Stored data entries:
┄┄┄┄┄┄

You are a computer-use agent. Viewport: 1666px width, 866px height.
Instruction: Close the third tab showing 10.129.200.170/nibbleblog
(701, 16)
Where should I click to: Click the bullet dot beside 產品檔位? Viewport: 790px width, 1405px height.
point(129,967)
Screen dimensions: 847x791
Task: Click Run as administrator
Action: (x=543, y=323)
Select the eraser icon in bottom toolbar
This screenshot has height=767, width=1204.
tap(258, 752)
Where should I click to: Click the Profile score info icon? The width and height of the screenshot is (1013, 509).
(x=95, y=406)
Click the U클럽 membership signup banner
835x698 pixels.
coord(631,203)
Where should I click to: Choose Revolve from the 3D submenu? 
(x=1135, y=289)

┄┄┄┄┄┄

— Exercise —
Word for word, copy out all the data given above.

— Solution to the exercise —
You are a computer-use agent. Viewport: 1666px width, 866px height.
Instruction: Close the third tab showing 10.129.200.170/nibbleblog
(701, 16)
Where should I click to: Click the bullet dot beside 產品檔位? Viewport: 790px width, 1405px height.
point(129,967)
Screen dimensions: 847x791
Task: Click Run as administrator
Action: (x=543, y=323)
Select the eraser icon in bottom toolbar
This screenshot has height=767, width=1204.
tap(258, 752)
Where should I click to: Click the Profile score info icon? The width and height of the screenshot is (1013, 509).
(x=95, y=406)
Click the U클럽 membership signup banner
835x698 pixels.
coord(631,203)
Where should I click to: Choose Revolve from the 3D submenu? 
(x=1135, y=289)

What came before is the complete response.